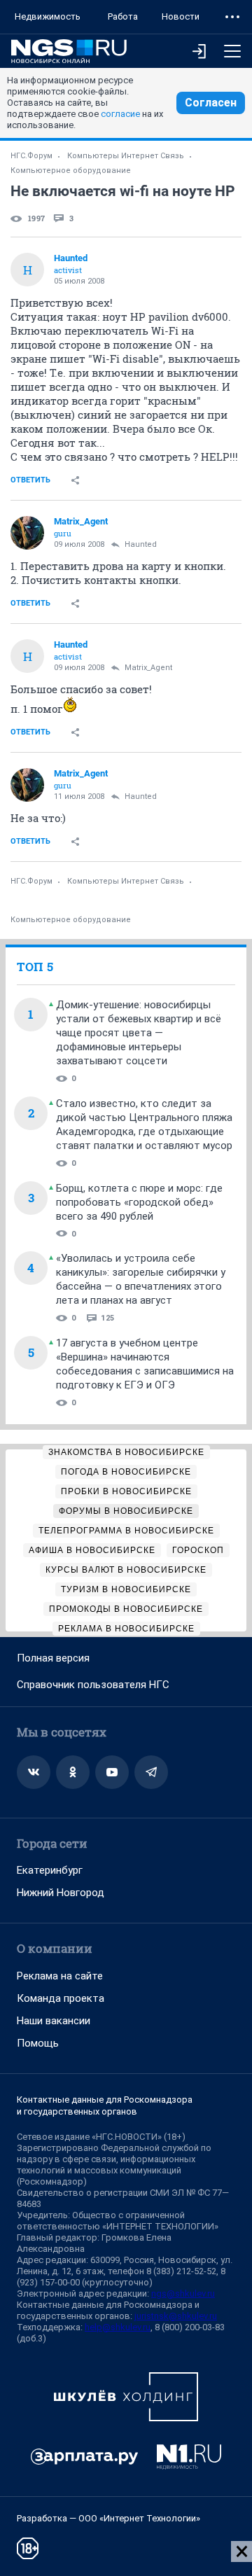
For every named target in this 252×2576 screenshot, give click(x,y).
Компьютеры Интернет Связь (125, 155)
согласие (120, 114)
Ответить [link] (30, 480)
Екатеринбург (50, 1870)
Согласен (211, 102)
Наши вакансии (53, 2020)
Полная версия (53, 1658)
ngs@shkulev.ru (183, 2293)
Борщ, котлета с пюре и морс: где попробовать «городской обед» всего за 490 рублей (139, 1202)
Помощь (38, 2043)
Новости (181, 16)
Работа (123, 16)
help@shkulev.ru (117, 2327)
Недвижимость (47, 16)
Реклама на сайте (60, 1976)
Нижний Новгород (60, 1892)
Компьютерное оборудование (70, 170)
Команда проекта (60, 1998)
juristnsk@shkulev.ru (175, 2316)
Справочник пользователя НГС (93, 1684)
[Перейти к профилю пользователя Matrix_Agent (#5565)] (27, 533)
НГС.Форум (31, 155)
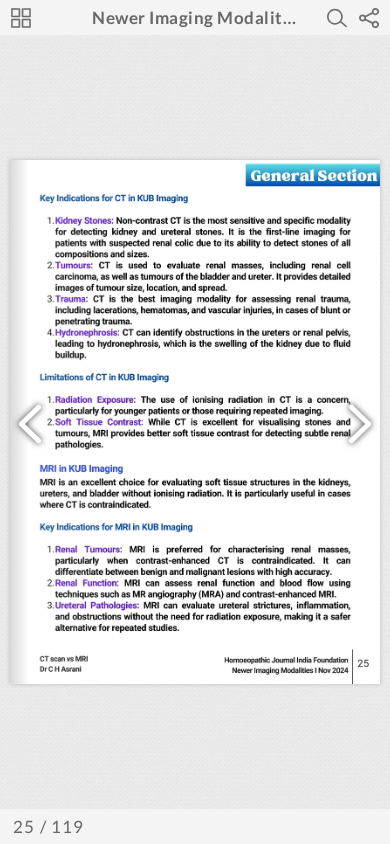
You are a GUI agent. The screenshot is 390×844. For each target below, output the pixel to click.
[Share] (369, 18)
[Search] (337, 18)
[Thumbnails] (21, 18)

— Required action —
Copy the lines of the data above exactly as written, beginning with the line containing "Наши вакансии (53, 2020)" and ending with the line containing "juristnsk@shkulev.ru (175, 2316)", and leave out all other lines.

— Solution to the exercise —
Наши вакансии (53, 2020)
Полная версия (53, 1658)
ngs@shkulev.ru (183, 2293)
Борщ, котлета с пюре и морс: где попробовать «городской обед» всего за 490 рублей (139, 1202)
Помощь (38, 2043)
Новости (181, 16)
Работа (123, 16)
help@shkulev.ru (117, 2327)
Недвижимость (47, 16)
Реклама на сайте (60, 1976)
Нижний Новгород (60, 1892)
Компьютерное оборудование (70, 170)
Команда проекта (60, 1998)
juristnsk@shkulev.ru (175, 2316)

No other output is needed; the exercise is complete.